:: DATA SUPPLIED ::
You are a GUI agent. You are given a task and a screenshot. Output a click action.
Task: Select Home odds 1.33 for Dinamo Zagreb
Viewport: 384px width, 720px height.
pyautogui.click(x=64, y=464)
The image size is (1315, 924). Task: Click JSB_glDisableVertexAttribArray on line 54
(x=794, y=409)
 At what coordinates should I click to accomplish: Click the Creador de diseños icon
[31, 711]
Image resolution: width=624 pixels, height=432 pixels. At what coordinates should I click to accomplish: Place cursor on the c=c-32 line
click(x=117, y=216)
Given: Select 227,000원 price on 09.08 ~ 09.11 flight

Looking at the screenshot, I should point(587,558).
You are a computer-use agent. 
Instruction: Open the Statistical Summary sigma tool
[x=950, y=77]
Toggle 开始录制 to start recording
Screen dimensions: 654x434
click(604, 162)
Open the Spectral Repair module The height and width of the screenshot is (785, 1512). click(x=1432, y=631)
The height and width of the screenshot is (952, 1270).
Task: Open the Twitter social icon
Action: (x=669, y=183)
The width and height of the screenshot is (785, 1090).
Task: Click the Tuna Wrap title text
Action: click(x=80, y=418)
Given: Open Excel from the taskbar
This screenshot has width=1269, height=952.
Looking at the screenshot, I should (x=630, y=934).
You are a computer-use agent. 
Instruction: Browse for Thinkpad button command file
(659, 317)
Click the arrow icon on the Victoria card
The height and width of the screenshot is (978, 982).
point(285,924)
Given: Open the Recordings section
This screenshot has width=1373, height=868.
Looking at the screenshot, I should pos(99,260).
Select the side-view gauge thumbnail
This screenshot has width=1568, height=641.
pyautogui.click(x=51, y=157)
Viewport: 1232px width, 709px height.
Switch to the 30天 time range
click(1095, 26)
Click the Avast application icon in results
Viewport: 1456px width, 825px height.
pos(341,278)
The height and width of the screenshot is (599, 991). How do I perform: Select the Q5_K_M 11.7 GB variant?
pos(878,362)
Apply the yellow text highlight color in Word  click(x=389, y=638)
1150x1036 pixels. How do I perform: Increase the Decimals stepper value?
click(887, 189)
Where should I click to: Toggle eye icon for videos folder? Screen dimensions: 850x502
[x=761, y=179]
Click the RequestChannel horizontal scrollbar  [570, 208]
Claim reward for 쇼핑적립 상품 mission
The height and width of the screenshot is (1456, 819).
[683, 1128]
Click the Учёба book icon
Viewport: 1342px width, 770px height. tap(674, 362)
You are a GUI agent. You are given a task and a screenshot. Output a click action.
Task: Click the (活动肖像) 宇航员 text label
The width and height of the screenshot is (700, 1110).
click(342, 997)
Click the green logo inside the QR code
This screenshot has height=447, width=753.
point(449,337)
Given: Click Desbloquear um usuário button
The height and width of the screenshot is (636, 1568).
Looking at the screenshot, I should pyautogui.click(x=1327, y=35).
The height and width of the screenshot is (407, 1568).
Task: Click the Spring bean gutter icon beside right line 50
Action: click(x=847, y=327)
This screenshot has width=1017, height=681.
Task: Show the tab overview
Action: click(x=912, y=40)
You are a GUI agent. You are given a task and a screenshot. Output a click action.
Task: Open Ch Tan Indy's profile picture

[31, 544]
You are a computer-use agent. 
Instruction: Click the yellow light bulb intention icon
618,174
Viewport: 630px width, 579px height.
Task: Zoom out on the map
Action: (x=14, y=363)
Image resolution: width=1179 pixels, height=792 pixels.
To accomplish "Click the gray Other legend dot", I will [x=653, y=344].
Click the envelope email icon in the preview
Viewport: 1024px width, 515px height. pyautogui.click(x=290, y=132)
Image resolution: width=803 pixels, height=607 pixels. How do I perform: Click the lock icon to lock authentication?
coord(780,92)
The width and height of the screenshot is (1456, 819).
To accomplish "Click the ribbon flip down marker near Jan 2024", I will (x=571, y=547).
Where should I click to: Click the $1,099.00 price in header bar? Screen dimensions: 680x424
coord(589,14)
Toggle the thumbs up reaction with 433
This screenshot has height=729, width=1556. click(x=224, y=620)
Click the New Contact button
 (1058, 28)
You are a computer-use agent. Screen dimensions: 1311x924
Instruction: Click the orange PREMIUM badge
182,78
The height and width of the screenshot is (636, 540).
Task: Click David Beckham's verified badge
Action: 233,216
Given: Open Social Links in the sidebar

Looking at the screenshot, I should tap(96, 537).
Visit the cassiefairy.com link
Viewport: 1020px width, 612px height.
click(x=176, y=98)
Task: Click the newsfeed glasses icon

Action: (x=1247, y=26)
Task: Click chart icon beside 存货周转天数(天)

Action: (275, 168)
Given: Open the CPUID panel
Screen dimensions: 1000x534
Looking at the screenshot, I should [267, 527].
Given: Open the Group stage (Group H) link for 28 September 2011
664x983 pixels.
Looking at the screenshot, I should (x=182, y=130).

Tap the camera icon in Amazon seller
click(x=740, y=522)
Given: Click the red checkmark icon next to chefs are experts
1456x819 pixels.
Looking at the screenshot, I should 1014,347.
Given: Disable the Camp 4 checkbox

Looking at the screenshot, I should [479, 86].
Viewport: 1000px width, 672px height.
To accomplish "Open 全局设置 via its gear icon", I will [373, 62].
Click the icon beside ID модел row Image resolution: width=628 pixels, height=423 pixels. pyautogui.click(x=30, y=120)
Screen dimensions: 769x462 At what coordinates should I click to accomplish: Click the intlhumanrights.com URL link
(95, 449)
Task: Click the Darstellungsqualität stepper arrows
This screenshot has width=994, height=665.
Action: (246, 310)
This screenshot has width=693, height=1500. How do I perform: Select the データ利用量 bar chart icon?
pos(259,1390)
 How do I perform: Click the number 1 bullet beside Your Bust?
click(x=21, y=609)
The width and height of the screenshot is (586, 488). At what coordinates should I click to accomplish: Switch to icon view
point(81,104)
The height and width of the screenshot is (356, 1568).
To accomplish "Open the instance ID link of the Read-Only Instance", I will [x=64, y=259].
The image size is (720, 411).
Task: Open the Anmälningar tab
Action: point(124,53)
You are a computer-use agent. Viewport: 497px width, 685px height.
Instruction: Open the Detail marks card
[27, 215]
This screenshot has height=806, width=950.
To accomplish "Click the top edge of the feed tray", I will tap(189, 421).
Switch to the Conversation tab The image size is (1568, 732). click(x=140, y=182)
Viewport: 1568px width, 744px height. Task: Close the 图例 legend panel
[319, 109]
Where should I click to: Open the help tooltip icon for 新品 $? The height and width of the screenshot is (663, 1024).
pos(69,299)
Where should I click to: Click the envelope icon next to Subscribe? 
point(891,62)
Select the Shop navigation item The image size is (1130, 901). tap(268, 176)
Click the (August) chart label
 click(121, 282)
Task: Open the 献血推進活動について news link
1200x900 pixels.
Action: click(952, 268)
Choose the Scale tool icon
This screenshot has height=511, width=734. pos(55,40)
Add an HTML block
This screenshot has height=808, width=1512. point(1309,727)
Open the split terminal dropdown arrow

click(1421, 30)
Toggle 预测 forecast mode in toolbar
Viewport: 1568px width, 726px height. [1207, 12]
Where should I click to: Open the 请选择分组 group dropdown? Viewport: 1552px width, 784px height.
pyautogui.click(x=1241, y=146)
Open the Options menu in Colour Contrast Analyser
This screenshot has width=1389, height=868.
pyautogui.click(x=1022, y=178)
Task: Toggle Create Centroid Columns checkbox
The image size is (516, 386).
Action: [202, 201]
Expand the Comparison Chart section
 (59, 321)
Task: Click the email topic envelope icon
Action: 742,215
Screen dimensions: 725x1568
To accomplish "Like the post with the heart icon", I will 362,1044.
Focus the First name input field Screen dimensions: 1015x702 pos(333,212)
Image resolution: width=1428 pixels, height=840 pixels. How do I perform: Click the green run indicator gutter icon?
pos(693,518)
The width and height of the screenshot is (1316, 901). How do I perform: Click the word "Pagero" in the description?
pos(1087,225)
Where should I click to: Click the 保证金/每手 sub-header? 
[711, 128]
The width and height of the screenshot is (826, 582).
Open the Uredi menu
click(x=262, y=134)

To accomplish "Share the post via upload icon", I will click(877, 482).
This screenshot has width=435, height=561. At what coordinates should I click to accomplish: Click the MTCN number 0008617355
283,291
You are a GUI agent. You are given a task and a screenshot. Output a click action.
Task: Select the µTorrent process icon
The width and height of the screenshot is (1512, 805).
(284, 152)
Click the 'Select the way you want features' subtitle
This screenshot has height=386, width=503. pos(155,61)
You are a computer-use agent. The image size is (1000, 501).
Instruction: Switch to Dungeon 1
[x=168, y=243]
:::
Lines from the records above that hold "post" are the ones to list.

To accomplish "Like the post with the heart icon", I will 362,1044.
To accomplish "Share the post via upload icon", I will click(877, 482).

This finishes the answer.